August 11th, 2024 — 6:29 PM

Content Warning: A LOT of self-loathing. Sorry.

I've been feeling stagnant.

Are "August Blues" a thing? There's a plethora of things it could be; a multitude of factors that weigh down on my sore shoulders. Atlus with the Earth, Sisyphus and his boulder, Prometheus and the eagle.

Impoverished, subdued, I feel no joy or excitement in the day to day, and as the start of my meaningless semester looms over my head with each passing second, everything feels heavy. Maybe I'm stir-crazy, driven to madness within my constant four walls. Can home be a prison? It feels like it.
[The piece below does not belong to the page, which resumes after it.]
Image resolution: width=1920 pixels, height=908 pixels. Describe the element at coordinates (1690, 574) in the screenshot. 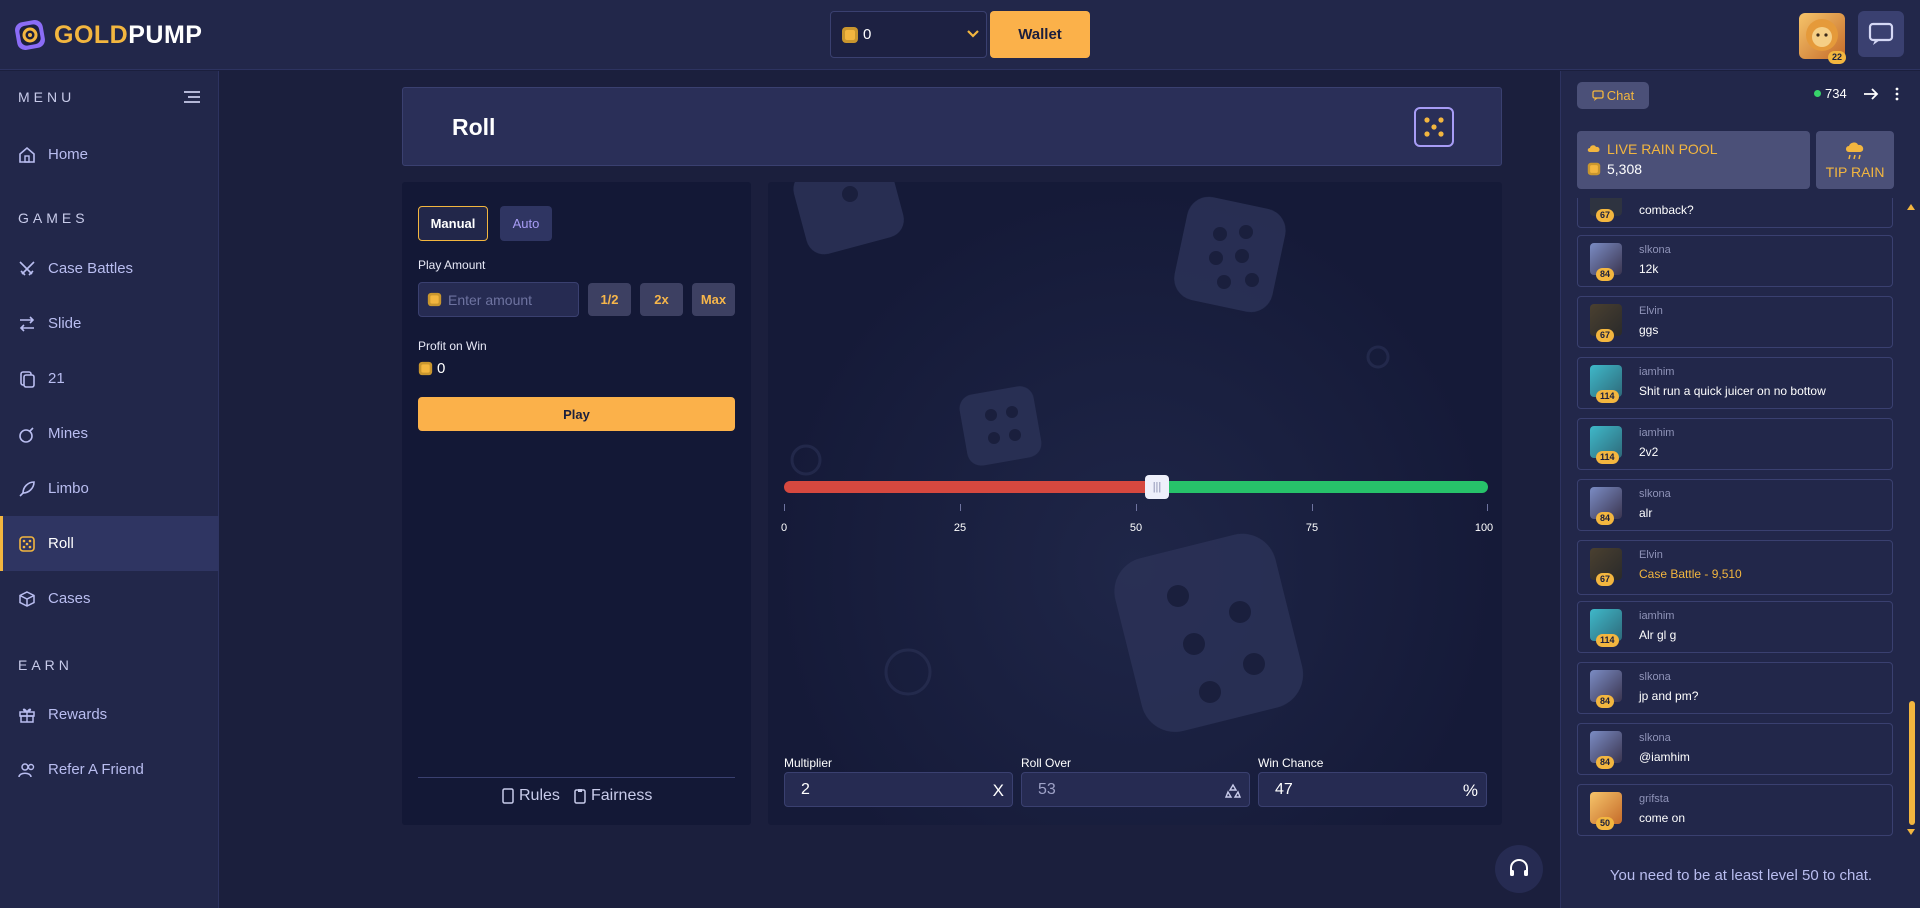

I see `message-text: Case Battle - 9,510` at that location.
But the heat is so oppressive, the gas prices are too high, there's nowhere to go, nothing to do. My parents are constantly busy, so visiting them has even become a chore. My partner, honey dearest, is my only friend and companion, but even that becomes tedious when there is nothing to say or do. Want to watch a movie? Want to watch a show? Watch watch watch. The TV mocks me, my computer screen burns my eyes, my phone is shackled to my wrists. I'm surprised I even know what day of the week it is anymore.

I'm so painstakingly lonely. I have no local friends—I am an afterthought to my partner's friends. I'm an obligation. With his bright eyes and easy-going smile, able to strike up a conversation with even the most dour of faces, he is golden and I am dull. I've been scorned by so many people I've once known, faces I mourn for I know that I'm no better; I've done my fair share of scorning. I think most about the people who were the worst for me, people who were unpredictable and moody, constantly breaking apart in front of me and begging me to fix them—am I so terrible to miss that type of dependency? To be needed and wanted? I know I am loved, even if it's not by many. But I need my partner, I need my parents. I don't think they really need me, they just love me enough to have and to hold me.

What happened to my drive? That wonderful, aching desire to create? Staying up till 5AM drowning in code, in my own writing? It's like I finished my latest writing project and...lost it all. And it's not as if I don't have things to do—I have so many things I need to work on for this Neocities page. Notebook pages full of ideas for my next, and next, and next writing ventures with my OCs. A needlepoint work in progress begging for me to continue. Where did it go? It's not as if I'm not still staying up till 5am, reading books on my phone, forgetting to eat and sleep and talk. Rotting in my bed. Anymore the simple act of sitting upright makes me exhausted.

I'm so tired. I sleep all day and I am still so, so tired.

My birthday is in 16 days. I don't know what I want more: everyone to remember, or everyone to forget.